Open Access Dissertation

Degree Name

Doctor of Philosophy (PhD)

Degree Program

Computer Science

First Advisor

Sridhar Mahadevan, Chair

Second Advisor

Andrew G. Barto, Member

Third Advisor

Roderic Grupen, Member

Subject Categories

Computer Sciences


This dissertation investigates the problem of representation discovery in discrete Markov decision processes, namely how agents can simultaneously learn representation and optimal control. Previous work on function approximation techniques for MDPs largely employed hand-engineered basis functions. In this dissertation, we explore approaches to automatically construct these basis functions and demonstrate that automatically constructed basis functions significantly outperform more traditional, hand-engineered approaches.

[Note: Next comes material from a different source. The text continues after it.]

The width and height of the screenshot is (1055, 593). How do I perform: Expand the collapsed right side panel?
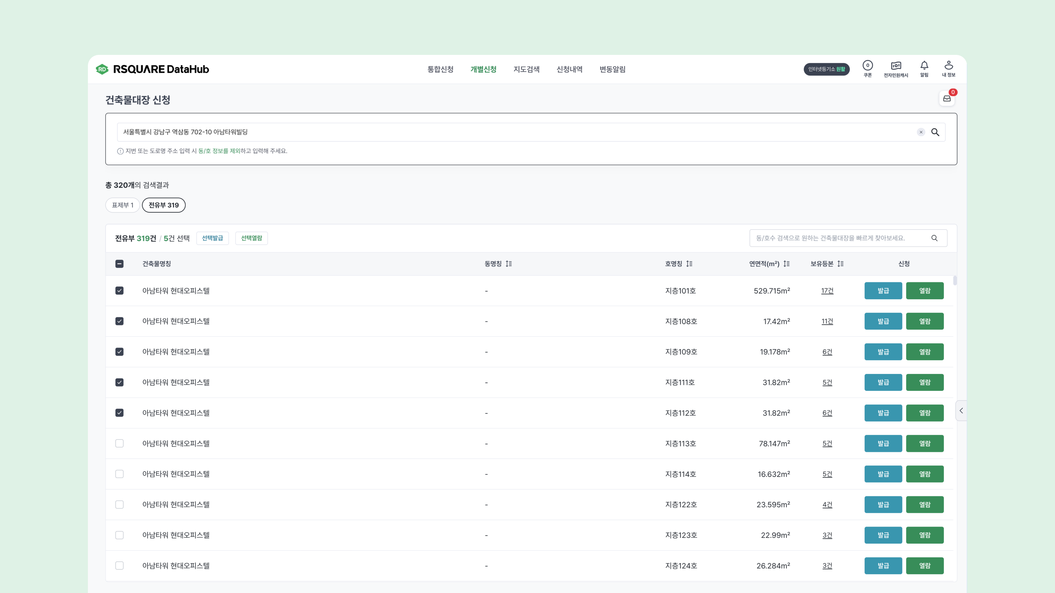[x=961, y=410]
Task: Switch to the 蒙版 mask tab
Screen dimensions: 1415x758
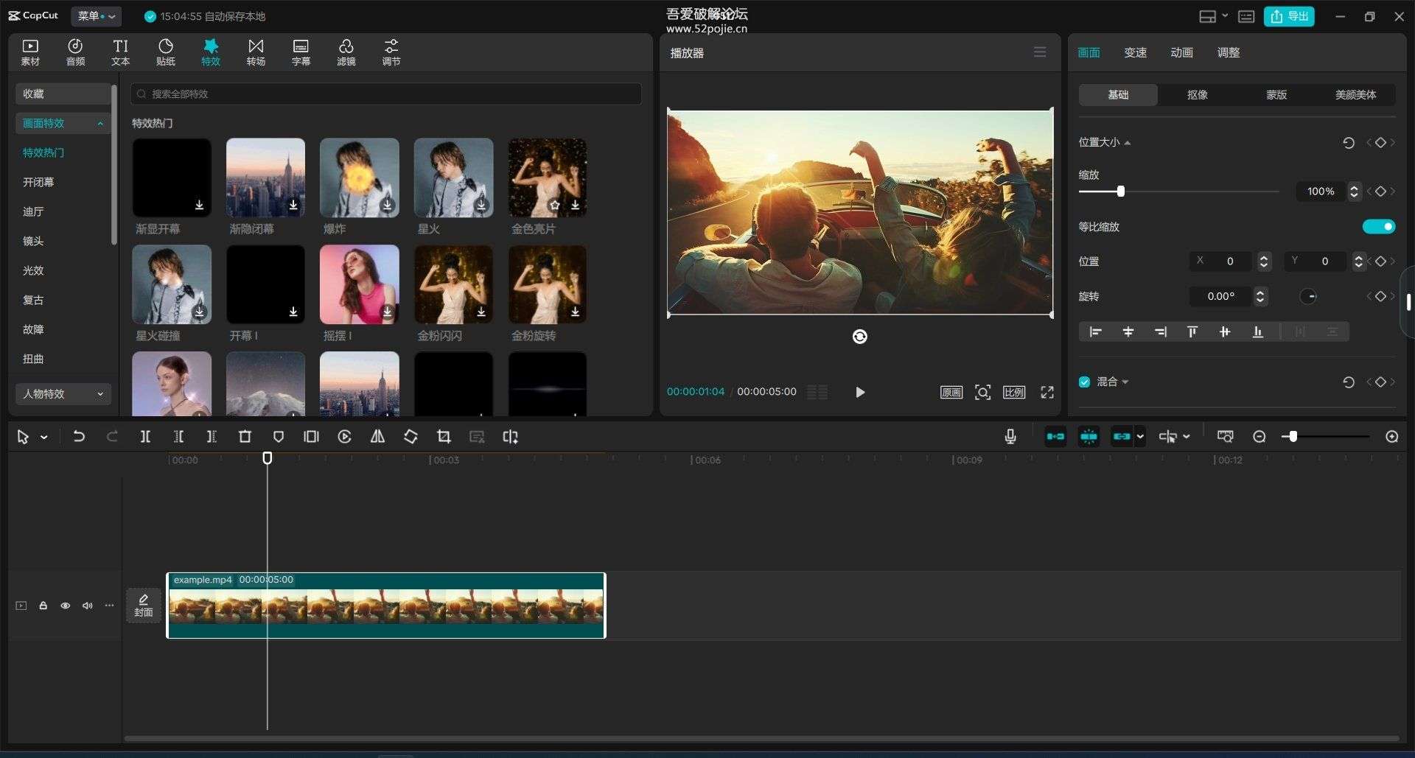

We specifically examine two problems: how to automatically build representations for action-value functions by explicitly incorporating actions into a representation, and how representations can be automatically constructed by exploiting a pre-specified task hierarchy. We first introduce a technique for learning basis functions directly in state-action space. The approach constructs basis functions using spectral analysis of a state-action graph which captures the underlying structure of the state-action space of the MDP. We describe two approaches to constructing these graphs and evaluate the approach on MDPs with discrete state and action spaces. We show how our approach can be used to approximate state-action value functions when the agent has access to macro-actions: actions that take more than one time step and have predefined policies. We describe how the state-action graphs can be modified to incorporate information about the macro-actions and experimentally evaluate this approach for SMDPs with discrete state and action spaces. Finally, we describe how hierarchical reinforcement learning can be used to scale up automatic basis function construction. We extend automatic basis function construction techniques to multi-level task hierarchies and describe how basis function construction can exploit the value function decomposition given by a fixed task hierarchy. We demonstrate that combining task hierarchies with automatic basis function construction allows basis function techniques to scale to larger problems and leads to a significant speed-up in learning.